>> BEGIN SUPPLIED ENTRIES
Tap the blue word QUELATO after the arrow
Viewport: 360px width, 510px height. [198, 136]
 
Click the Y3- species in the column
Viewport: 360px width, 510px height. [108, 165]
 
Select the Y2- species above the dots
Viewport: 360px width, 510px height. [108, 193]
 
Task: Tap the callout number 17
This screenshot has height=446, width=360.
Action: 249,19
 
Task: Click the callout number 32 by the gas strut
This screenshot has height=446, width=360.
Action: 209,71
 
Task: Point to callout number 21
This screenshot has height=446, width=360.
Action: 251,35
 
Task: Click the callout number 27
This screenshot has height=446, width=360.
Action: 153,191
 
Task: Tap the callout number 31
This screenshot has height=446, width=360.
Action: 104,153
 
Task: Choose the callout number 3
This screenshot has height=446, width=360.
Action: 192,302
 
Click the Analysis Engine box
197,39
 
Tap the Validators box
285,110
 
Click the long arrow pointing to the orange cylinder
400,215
>> END SUPPLIED ENTRIES
>> BEGIN SUPPLIED ENTRIES
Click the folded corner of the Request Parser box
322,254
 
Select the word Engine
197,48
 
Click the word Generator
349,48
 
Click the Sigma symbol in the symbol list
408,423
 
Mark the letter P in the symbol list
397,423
>> END SUPPLIED ENTRIES
__EXERCISE OBJECTIVE__
Set out the lines from the line with "Tap the blue word QUELATO after the arrow" to the line with "Action: 251,35" as a Markdown table with the columns Number and Record line. Give each line its own numbered row, and leave out blank lines.

__ANSWER TO THIS TASK__
| Number | Record line |
|---|---|
| 1 | Tap the blue word QUELATO after the arrow |
| 2 | Viewport: 360px width, 510px height. [198, 136] |
| 3 | Click the Y3- species in the column |
| 4 | Viewport: 360px width, 510px height. [108, 165] |
| 5 | Select the Y2- species above the dots |
| 6 | Viewport: 360px width, 510px height. [108, 193] |
| 7 | Task: Tap the callout number 17 |
| 8 | This screenshot has height=446, width=360. |
| 9 | Action: 249,19 |
| 10 | Task: Click the callout number 32 by the gas strut |
| 11 | This screenshot has height=446, width=360. |
| 12 | Action: 209,71 |
| 13 | Task: Point to callout number 21 |
| 14 | This screenshot has height=446, width=360. |
| 15 | Action: 251,35 |